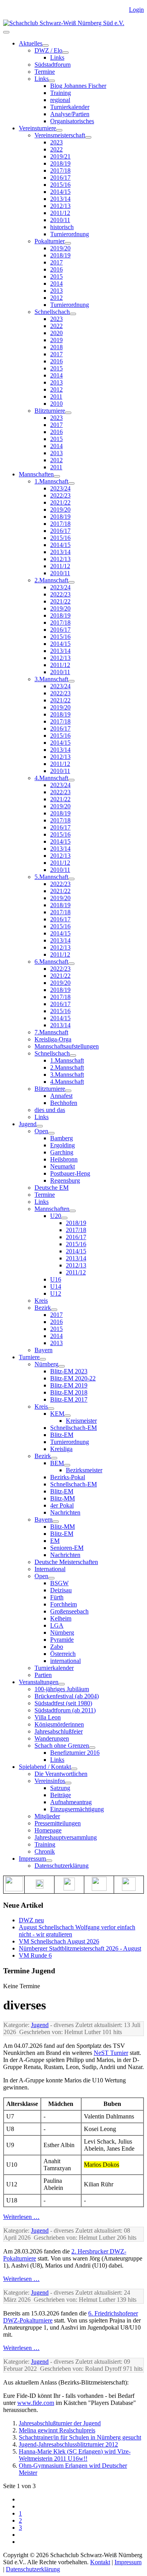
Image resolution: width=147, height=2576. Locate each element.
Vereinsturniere (37, 128)
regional (60, 100)
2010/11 (60, 220)
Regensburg (65, 1180)
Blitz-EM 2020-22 (73, 1378)
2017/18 (60, 170)
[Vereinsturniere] (59, 130)
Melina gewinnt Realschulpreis (57, 2430)
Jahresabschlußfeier (58, 1731)
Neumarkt (62, 1166)
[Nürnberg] (61, 1366)
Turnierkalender (69, 107)
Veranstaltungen (38, 1682)
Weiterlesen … (21, 2216)
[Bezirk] (54, 1310)
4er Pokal (62, 1505)
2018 (56, 347)
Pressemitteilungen (57, 1823)
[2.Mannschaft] (71, 582)
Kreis (41, 1300)
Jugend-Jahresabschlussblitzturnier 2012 (68, 2444)
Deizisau (61, 1590)
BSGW (59, 1583)
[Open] (51, 1133)
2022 (56, 149)
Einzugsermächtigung (77, 1809)
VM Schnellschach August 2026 (59, 1941)
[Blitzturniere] (68, 413)
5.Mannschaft (51, 876)
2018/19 (60, 163)
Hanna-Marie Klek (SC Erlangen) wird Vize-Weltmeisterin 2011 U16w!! (75, 2455)
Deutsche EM (51, 1187)
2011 (56, 396)
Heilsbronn (64, 1159)
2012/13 (60, 205)
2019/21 (60, 156)
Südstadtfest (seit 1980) (63, 1703)
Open (41, 1131)
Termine (44, 71)
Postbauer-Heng (70, 1173)
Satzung (60, 1788)
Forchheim (63, 1604)
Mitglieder (47, 1816)
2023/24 (60, 488)
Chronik (44, 1851)
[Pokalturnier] (68, 243)
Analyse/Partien (69, 114)
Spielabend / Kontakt (45, 1766)
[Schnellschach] (73, 314)
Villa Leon (47, 1717)
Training (60, 92)
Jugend (27, 1124)
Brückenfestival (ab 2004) (66, 1696)
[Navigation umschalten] (6, 32)
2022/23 (60, 495)
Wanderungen (51, 1738)
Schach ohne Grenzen (61, 1745)
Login (136, 9)
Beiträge (60, 1795)
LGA (57, 1625)
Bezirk (42, 1307)
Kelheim (60, 1618)
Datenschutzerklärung (61, 1865)
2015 (56, 276)
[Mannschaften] (57, 476)
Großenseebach (69, 1611)
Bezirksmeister (84, 1470)
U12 (55, 1293)
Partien (43, 1675)
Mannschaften (36, 474)
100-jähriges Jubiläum (61, 1689)
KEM (57, 1413)
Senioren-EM (66, 1547)
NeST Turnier (111, 2052)
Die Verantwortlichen (60, 1773)
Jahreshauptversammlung (65, 1837)
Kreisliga (61, 1449)
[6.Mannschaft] (71, 964)
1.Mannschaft (51, 481)
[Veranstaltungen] (61, 1684)
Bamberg (61, 1138)
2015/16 (60, 184)
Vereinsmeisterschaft (59, 135)
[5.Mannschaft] (71, 879)
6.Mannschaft (51, 961)
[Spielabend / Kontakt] (74, 1769)
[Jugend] (39, 1126)
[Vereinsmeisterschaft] (88, 137)
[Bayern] (56, 1521)
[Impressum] (49, 1861)
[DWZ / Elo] (65, 52)
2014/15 (60, 191)
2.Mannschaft (51, 580)
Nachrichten (65, 1512)
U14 (55, 1286)
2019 (56, 340)
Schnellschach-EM (73, 1427)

------------------------------

INSTRUCTIONS FOR THE TASK: Each entry above should be copied word for word, with the images omitted.

ANSWER TO THE EXERCISE:
Image resolution: width=147, height=2576. Locate each element.
Vereinsturniere (37, 128)
regional (60, 100)
2010/11 (60, 220)
Regensburg (65, 1180)
Blitz-EM 2020-22 (73, 1378)
2017/18 (60, 170)
[Vereinsturniere] (59, 130)
Melina gewinnt Realschulpreis (57, 2430)
Jahresabschlußfeier (58, 1731)
Neumarkt (62, 1166)
[Nürnberg] (61, 1366)
Turnierkalender (69, 107)
Veranstaltungen (38, 1682)
Weiterlesen … (21, 2216)
[Bezirk] (54, 1310)
4er Pokal (62, 1505)
2018 (56, 347)
Pressemitteilungen (57, 1823)
[2.Mannschaft] (71, 582)
Kreis (41, 1300)
Jugend-Jahresabschlussblitzturnier 2012 (68, 2444)
Deizisau (61, 1590)
BSGW (59, 1583)
[Open] (51, 1133)
2022 (56, 149)
Einzugsermächtigung (77, 1809)
VM Schnellschach August 2026 (59, 1941)
[Blitzturniere] (68, 413)
5.Mannschaft (51, 876)
2018/19 (60, 163)
Hanna-Marie Klek (SC Erlangen) wird Vize-Weltmeisterin 2011 U16w!! (75, 2455)
Deutsche EM (51, 1187)
2011 (56, 396)
Heilsbronn (64, 1159)
2012/13 (60, 205)
2019/21 (60, 156)
Südstadtfest (seit 1980) (63, 1703)
Open (41, 1131)
Termine (44, 71)
Postbauer-Heng (70, 1173)
Satzung (60, 1788)
Forchheim (63, 1604)
Mitglieder (47, 1816)
2023/24 (60, 488)
Chronik (44, 1851)
[Pokalturnier] (68, 243)
Analyse/Partien (69, 114)
Spielabend / Kontakt (45, 1766)
[Schnellschach] (73, 314)
Villa Leon (47, 1717)
Training (60, 92)
Jugend (27, 1124)
Brückenfestival (ab 2004) (66, 1696)
[Navigation umschalten] (6, 32)
2022/23 (60, 495)
Wanderungen (51, 1738)
Schach ohne Grenzen (61, 1745)
Login (136, 9)
Beiträge (60, 1795)
LGA (57, 1625)
Bezirk (42, 1307)
Kelheim (60, 1618)
Datenschutzerklärung (61, 1865)
2015 (56, 276)
[Mannschaften] (57, 476)
Großenseebach (69, 1611)
Bezirksmeister (84, 1470)
U12 (55, 1293)
Partien (43, 1675)
Mannschaften (36, 474)
100-jähriges Jubiläum (61, 1689)
KEM (57, 1413)
Senioren-EM (66, 1547)
NeST Turnier (111, 2052)
Die Verantwortlichen (60, 1773)
Jahreshauptversammlung (65, 1837)
Kreisliga (61, 1449)
[6.Mannschaft] (71, 964)
1.Mannschaft (51, 481)
[Veranstaltungen] (61, 1684)
Bamberg (61, 1138)
2015/16 (60, 184)
Vereinsmeisterschaft (59, 135)
[5.Mannschaft] (71, 879)
6.Mannschaft (51, 961)
[Spielabend / Kontakt] (74, 1769)
[Jugend] (39, 1126)
[Vereinsmeisterschaft] (88, 137)
[Bayern] (56, 1521)
[Impressum] (49, 1861)
[DWZ / Elo] (65, 52)
2014/15 (60, 191)
2.Mannschaft (51, 580)
Nachrichten (65, 1512)
U14 (55, 1286)
2019 (56, 340)
Schnellschach-EM (73, 1427)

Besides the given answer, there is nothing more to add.